There's this backhanded eulogy that includes the word "complicated." It really isn't that complicated, but it's also not all that simple. It takes someone with a depth of empathy and a breadth of experience to follow the clues, that probably describes my brother and sister more than me, but we've discussed it. We've investigated it. We've compared notes. We've spent a lifetime talking to our own dogs. Frustration is when you want to do great things, but you can't because you're too busy delivering the basics of chainsaw necessity.

Think about this, most months in North Park, just to cut down a tree you have to spend a good part of the day making it through mountain elements just to show up. Many times, he had to actually build a road to get where he needed to go. Backed up traffic is tame compared to a three-day delay to put in a culvert. And then there’s mud or snow. If not that, there are bugs. You’re going to lose a pint of blood just by existing. In the snow you've got to dig out the tree so you can cut it down. Just when you're catching up on the bills, there's so much mud you're better off drinking. So you stay home and work on equipment, the whole time thinking about how you're spending money and not making it. 2019 marked the 50th year he did this.

There's this moment. This sample so thin it's left like a microfiche on my brain.

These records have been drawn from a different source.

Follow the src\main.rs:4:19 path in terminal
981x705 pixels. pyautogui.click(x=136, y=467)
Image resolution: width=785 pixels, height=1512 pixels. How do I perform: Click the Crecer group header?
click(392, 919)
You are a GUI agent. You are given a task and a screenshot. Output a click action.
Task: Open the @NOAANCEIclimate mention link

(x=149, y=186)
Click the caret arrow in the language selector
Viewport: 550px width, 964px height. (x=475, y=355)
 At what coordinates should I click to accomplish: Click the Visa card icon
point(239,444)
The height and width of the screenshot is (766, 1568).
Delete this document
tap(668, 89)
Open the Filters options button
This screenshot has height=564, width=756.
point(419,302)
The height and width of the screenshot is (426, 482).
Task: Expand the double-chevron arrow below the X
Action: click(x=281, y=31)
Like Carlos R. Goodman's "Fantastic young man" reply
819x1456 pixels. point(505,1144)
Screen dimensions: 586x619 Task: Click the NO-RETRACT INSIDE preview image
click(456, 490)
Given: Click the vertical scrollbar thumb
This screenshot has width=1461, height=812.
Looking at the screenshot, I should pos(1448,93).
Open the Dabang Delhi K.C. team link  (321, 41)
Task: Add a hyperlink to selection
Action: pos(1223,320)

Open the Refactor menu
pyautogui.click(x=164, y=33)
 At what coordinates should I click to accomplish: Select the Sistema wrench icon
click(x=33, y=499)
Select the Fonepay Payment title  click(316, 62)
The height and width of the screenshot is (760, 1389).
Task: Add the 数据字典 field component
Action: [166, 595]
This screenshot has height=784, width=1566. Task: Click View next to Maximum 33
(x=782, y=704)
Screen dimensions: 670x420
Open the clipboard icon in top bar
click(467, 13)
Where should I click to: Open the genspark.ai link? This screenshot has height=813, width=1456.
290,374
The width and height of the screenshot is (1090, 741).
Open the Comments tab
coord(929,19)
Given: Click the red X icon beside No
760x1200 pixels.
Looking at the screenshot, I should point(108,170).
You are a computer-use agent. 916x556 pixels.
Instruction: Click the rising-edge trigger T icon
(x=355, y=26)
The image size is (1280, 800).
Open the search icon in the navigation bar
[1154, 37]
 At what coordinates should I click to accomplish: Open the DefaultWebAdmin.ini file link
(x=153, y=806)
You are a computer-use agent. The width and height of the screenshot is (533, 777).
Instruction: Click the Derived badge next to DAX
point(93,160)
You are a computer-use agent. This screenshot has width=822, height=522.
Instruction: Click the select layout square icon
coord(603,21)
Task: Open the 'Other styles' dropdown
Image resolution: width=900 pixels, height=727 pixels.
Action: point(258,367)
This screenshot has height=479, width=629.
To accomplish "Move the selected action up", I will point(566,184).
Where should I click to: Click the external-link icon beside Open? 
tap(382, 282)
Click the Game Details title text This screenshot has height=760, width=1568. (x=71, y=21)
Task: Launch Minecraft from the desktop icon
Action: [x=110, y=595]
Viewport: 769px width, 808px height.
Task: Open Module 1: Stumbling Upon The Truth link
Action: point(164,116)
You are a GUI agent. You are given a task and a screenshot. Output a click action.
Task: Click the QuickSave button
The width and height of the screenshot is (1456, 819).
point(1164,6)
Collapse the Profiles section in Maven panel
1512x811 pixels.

He'd get home and the dogs would be excited and there was a general thrill about everyone being together, and then it would explode with my dad getting angry because he'd tracked mud into the house. And I can see this now. He was home and good things were going to happen. But goddammit if he didn't just work twelve hours in the snow just to cover his expenses, and now there's mud on the floor. He was right there at the finish line. But his obligations left their footprints all over his life.

I'm doing some guesswork on this transformation. But I ended up with an incredible grandfather to my kids. I mean who wouldn't want to introduce to their small children a guy who looks like a cross between Grizzly Adams and Santa Claus...and who has horses and bulldozers? Hollywood couldn't write him better. Simple goodness make it's way through complicated spaces. My mom would explain to me in my dreams that heroism doesn't happen overnight. My dad, my siblings and myself are the same in that we want to take care of people. We want to provide beyond our home. And if we don't get that opportunity, we come to pieces. Because then why are we here? Are we here just to labor for ourselves all of the time? And Jesus H. Christ there's mud on the floor again...

At some point my dad was able to break free of that cycle and he became the man--well, he became a father who blew our minds. A custodian of the community. A caretaker to nature. A spokesperson for a cause. A grandfather to an entire town of children. It all happened. Peter, Laura, and me watched it. Bemused. Bewildered. But growing with understanding and appreciation. Because at some point you gotta get past the dark of the mountain shadows to become one of the brightest stars we've ever seen.